Tuesday, October 05, 2004


You know what he's thinking: Who is this Tom Galvin?

Mr. Lehrer: Good evening from the University of Miami Convocation Center in Coral Gables, Fla. I'm Jim Lehrer of "The NewsHour" on PBS, and I welcome you to the first of the 2004 presidential debates between The Galvin Opinion's Thomas Galvin, and Senator John Kerry, the Democratic nominee. As determined by a coin toss, the first question goes to you, Senator Kerry. You have two minutes.

Do you believe you could do a better job than President Bush in preventing another 9/11-type terrorist attack on the United States?

TG: John Kerry could not do a better job than President Bush in preventing another large scale attack. Mr. Kerry says he can lead alliances. The problem is that Kerry can't lead alliances if our allies don't know where he's taking them. President Bush is a steadfast leader. He has built various alliances in Afghanistan, Iraq and other hot spots around the world. Some allies have not been with us in Iraq but they have and still are with us in Afghanistan. Leadership isn't proven by having summits, it's by setting an example. President Bush has appointed a dedicated public servant, Tom Ridge, to direct Homeland Security. Since 9/11, many terror plots on our soil have been thwarted and security measures have been executed. There have been no terror attacks on our soil, large or small, since 9/11 and remember how in the days after 9/11 people predicted another terrorist attack would be a matter of "when not if."

Mr. Lehrer: Do you believe the election of Senator Kerry on Nov. 2 would increase the chances of the U.S. being hit by another 9/11-type terrorist attack?
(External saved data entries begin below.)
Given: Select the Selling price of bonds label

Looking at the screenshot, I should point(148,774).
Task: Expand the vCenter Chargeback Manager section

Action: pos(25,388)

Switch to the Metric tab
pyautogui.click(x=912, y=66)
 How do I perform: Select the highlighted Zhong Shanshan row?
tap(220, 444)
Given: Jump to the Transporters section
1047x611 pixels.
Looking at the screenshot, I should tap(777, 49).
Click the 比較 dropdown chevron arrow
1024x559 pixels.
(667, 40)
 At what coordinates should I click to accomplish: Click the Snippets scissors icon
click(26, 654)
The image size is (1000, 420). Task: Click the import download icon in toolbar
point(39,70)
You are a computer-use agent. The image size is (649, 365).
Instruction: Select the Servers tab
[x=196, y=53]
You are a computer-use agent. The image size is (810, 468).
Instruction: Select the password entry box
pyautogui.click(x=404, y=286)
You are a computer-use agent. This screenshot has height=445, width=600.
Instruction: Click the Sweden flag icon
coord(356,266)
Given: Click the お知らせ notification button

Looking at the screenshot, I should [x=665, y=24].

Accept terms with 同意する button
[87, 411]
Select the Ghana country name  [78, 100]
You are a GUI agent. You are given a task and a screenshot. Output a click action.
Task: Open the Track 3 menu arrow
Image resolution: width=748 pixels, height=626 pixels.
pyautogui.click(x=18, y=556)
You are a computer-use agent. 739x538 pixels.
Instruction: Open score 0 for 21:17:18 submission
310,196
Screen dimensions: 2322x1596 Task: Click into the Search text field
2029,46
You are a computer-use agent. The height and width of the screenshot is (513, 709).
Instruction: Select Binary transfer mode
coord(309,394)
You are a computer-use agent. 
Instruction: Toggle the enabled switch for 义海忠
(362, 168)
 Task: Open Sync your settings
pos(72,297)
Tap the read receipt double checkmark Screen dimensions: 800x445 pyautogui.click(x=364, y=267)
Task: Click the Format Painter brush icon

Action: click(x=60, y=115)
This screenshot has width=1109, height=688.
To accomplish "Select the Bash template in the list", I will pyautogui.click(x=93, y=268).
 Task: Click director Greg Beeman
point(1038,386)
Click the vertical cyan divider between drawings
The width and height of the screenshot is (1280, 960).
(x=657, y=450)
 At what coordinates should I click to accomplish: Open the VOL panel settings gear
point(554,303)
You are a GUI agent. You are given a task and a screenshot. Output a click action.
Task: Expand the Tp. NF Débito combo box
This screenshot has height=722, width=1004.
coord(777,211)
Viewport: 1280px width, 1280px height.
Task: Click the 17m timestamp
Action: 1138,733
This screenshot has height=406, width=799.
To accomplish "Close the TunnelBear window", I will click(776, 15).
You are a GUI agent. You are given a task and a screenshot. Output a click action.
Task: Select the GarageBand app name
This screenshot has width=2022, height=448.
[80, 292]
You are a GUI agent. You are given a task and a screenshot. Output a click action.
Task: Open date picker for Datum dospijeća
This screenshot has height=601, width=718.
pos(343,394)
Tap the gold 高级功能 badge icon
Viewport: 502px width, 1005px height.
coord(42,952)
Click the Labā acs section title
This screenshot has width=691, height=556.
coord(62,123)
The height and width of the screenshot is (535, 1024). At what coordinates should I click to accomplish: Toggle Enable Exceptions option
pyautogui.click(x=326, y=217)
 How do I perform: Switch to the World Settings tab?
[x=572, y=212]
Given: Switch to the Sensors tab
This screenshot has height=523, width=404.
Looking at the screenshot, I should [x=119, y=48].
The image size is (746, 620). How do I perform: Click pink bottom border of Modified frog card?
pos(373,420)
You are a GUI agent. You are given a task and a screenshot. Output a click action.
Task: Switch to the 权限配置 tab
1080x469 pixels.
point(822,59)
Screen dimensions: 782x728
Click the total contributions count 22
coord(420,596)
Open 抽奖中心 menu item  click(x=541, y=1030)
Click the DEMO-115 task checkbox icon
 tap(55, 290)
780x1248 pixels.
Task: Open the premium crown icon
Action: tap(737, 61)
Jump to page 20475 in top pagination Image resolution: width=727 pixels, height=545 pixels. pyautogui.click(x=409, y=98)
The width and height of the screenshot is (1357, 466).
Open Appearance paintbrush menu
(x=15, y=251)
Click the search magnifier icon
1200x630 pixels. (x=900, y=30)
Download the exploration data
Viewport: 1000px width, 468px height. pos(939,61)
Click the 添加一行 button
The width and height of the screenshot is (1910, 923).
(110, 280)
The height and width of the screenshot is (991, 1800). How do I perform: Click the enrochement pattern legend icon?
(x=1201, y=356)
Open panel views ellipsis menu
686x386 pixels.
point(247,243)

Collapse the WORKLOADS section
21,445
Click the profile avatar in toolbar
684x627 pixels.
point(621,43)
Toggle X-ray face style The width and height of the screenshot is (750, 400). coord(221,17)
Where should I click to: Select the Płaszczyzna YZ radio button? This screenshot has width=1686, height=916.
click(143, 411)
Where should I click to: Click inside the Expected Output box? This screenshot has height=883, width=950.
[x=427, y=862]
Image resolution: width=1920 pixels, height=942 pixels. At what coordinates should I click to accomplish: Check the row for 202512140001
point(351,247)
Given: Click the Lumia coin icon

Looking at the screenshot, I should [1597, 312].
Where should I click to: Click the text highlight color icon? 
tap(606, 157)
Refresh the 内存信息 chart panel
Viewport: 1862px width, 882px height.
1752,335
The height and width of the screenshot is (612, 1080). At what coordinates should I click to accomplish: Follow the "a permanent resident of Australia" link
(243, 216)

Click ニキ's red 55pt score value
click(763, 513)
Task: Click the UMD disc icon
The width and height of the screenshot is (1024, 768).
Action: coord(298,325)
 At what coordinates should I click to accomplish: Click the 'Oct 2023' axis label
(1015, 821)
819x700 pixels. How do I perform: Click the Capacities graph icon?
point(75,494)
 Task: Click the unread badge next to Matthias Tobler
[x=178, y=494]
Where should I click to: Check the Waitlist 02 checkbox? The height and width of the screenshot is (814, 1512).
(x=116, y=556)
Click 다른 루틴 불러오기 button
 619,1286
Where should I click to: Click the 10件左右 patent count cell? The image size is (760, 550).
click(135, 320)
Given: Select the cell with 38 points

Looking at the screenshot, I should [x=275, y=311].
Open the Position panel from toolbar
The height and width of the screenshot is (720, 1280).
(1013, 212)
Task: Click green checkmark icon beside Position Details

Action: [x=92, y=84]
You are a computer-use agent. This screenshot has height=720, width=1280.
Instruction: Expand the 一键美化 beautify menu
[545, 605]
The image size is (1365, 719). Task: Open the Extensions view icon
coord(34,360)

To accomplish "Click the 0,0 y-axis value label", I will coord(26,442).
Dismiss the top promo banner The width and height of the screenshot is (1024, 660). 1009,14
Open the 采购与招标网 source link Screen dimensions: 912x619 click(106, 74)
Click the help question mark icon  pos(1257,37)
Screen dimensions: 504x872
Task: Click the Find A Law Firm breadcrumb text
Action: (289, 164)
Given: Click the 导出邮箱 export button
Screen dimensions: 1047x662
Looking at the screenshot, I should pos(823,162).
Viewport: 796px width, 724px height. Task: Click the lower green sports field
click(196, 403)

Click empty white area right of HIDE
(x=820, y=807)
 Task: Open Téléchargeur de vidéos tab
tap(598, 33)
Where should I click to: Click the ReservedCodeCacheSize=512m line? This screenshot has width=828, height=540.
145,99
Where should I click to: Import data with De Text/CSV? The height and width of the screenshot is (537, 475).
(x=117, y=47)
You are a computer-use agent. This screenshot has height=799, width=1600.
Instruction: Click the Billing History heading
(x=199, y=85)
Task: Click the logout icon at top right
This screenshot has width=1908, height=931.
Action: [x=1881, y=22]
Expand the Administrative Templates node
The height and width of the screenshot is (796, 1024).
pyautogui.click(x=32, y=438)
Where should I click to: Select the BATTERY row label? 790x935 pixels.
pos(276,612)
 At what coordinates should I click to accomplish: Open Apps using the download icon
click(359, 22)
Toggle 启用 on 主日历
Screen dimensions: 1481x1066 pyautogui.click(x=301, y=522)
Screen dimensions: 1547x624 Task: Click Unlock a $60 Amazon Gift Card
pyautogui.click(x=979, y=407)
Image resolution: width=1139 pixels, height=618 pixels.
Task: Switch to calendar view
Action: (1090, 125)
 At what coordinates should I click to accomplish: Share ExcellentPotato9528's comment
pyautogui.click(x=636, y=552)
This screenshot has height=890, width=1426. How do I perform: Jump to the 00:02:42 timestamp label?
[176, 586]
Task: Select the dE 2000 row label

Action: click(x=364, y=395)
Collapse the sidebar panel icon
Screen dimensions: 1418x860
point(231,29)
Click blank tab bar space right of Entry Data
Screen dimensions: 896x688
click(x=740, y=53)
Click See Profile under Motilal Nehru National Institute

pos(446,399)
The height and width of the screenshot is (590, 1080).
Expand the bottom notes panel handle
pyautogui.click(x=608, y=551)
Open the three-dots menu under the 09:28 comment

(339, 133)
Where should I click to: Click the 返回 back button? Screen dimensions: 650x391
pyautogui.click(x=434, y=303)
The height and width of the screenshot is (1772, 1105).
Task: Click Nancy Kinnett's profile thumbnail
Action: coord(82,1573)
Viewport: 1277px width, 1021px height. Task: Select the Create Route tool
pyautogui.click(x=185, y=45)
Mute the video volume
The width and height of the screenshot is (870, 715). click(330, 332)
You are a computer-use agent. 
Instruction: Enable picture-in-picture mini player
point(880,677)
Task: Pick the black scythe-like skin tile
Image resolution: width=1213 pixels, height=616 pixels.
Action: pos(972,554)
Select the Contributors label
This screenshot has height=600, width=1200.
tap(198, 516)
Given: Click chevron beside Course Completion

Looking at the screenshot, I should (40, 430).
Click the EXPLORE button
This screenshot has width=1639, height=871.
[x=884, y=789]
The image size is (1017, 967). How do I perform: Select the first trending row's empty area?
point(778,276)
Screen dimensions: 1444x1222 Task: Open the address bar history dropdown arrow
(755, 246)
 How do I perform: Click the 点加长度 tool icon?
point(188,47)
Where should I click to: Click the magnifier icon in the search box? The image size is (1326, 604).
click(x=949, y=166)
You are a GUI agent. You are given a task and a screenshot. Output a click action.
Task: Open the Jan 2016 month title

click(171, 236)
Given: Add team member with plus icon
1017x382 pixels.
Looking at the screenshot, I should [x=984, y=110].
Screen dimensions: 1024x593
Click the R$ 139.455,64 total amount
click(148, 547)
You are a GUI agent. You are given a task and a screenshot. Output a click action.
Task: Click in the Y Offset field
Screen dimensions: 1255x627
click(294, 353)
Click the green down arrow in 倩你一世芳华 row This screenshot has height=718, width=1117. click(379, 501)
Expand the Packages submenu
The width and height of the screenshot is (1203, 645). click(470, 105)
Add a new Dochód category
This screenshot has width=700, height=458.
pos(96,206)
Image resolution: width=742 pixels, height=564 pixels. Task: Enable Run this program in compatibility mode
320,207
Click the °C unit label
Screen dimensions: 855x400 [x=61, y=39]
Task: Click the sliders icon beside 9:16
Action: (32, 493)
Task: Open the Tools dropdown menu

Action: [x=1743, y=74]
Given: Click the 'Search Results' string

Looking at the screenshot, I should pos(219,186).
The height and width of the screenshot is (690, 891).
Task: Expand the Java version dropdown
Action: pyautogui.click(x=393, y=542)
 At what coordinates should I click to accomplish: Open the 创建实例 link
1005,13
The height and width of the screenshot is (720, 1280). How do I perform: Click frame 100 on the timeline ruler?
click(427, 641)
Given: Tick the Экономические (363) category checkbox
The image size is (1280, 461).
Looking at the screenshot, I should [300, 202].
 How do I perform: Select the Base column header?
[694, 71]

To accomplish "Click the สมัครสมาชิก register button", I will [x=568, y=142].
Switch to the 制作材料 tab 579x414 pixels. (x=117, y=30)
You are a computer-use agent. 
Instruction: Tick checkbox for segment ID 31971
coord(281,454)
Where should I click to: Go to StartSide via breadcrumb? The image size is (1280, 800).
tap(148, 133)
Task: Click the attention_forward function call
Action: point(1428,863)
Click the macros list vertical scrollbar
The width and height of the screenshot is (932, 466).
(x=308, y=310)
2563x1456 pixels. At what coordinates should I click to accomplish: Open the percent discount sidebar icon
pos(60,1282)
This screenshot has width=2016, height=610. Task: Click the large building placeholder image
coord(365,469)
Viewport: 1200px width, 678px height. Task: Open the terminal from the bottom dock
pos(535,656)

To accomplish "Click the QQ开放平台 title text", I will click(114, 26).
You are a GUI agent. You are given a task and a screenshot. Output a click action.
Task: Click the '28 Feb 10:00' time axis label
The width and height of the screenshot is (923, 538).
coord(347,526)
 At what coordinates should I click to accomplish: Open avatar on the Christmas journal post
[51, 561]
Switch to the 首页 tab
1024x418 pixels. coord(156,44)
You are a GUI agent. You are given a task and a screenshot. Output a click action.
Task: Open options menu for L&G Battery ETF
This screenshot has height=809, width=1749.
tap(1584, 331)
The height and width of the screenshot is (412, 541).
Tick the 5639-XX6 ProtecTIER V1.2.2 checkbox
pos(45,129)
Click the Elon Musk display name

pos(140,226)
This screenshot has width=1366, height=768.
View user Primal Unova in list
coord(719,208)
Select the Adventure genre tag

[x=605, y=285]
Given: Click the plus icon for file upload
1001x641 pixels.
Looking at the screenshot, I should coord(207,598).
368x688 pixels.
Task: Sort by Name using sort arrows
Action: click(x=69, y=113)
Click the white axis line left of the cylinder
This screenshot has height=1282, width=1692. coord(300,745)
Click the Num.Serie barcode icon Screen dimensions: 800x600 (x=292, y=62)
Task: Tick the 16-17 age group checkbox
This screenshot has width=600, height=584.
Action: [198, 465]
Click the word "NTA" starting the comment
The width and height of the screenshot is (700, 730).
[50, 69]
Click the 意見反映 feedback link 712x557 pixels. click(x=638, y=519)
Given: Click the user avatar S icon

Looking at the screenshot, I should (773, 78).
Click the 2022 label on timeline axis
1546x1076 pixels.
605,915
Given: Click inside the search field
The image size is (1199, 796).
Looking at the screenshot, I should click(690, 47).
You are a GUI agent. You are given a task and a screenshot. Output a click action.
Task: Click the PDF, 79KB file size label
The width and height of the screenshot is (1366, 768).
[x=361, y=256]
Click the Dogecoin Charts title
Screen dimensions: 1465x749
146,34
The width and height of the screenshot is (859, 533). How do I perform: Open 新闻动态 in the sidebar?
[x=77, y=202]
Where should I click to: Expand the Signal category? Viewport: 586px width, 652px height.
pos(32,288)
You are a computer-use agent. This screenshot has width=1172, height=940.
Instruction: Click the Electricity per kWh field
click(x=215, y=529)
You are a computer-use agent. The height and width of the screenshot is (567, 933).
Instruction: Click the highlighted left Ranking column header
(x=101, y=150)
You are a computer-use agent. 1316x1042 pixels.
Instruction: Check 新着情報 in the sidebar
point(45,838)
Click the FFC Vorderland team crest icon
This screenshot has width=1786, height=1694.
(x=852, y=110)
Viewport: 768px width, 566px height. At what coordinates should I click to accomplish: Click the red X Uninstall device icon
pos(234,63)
TG: I don't think Senator Kerry's election would invite more terrorist attacks but I do believe that mistakes and wrong choices will be made during the War on Terror. Senator Kerry's problem is that he is unsure of what to believe when it comes to dealing with Islamic fanatics who are hell-bent on destroying our way of life. Senator Kerry has a history of regretting his foreign policy decisions. He voted against the successful 1991 Gulf War that was composed of a world-wide coalition. He then voted to invade Iraq but has since come out against it. He tried to bolster his standing with the anti-war wing of his party by voting to deny $87 billion of aid to American troops. He has been more worried about what our European critics think of our self-defense measures than worrying about what America can do to protect itself.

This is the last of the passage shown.